Candia is a Greek company producing Agricultural machinery and equipment, based in Herakleion, Crete. It is representative of many companies in this country (and especially on that island), that produced multi-purpose light farm vehicles.

A particular family of vehicles that seems to be a characteristic Greek development starting in the mid-1960s, was a light farm tractor-truck combination usually on three-wheel chassis, with or without cab. Some were constructed by smaller companies, or even small workshops, but a number of more significant companies evolved, especially in Crete (where they are called "skaftikies"), including (except for Candia) Record, Kronos, Knossos, Minos, Minotavros, Talos, Jupiter etc.; other companies included Demetra in Volos, Diana, Standard, Zeus Hellas in Athens, and many others. Engines used included Sachs, Ilo, local models by Mekmotors (Ruggerini licence), Petropoulos, Malkotsis etc. By the early 1980s this kind of vehicle was so widespread, that had become characteristic of the Greek countryside.

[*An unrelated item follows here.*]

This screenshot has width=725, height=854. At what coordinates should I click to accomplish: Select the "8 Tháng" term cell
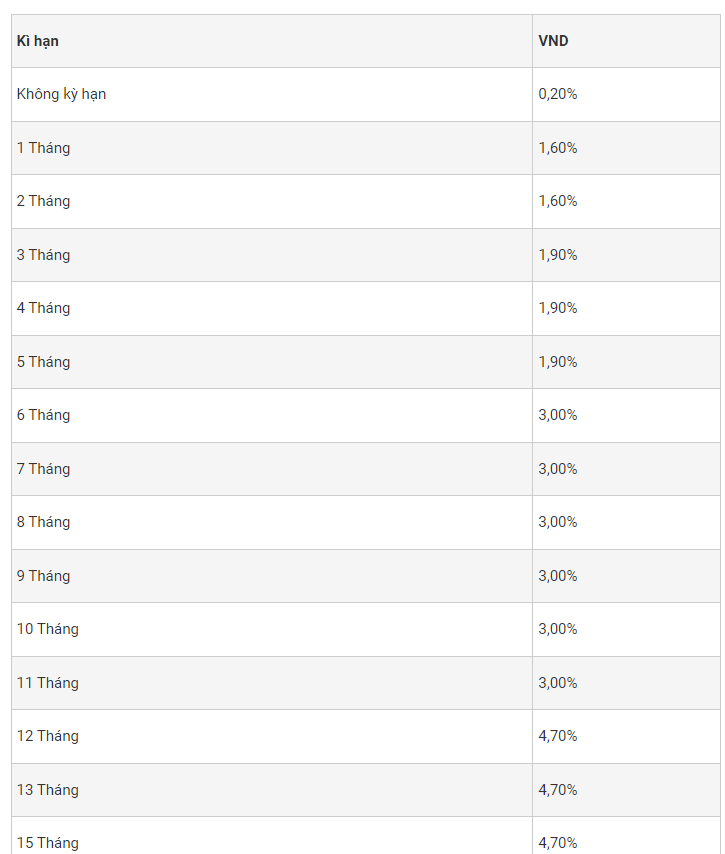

Candia was one of the few that became true industrial producers, turning out thousands of vehicles sold throughout the country, in addition to "classic" walking tractors. It built many models, usually with Sachs or Ilo engines, the most popular of which was a rugged three-wheel chassis combining truck and tractor functions.

This type of vehicle was considered obsolete by new buyers, already by the early 1990s, and most companies either closed down or (as in the case of Candia) diverted to other farm equipment.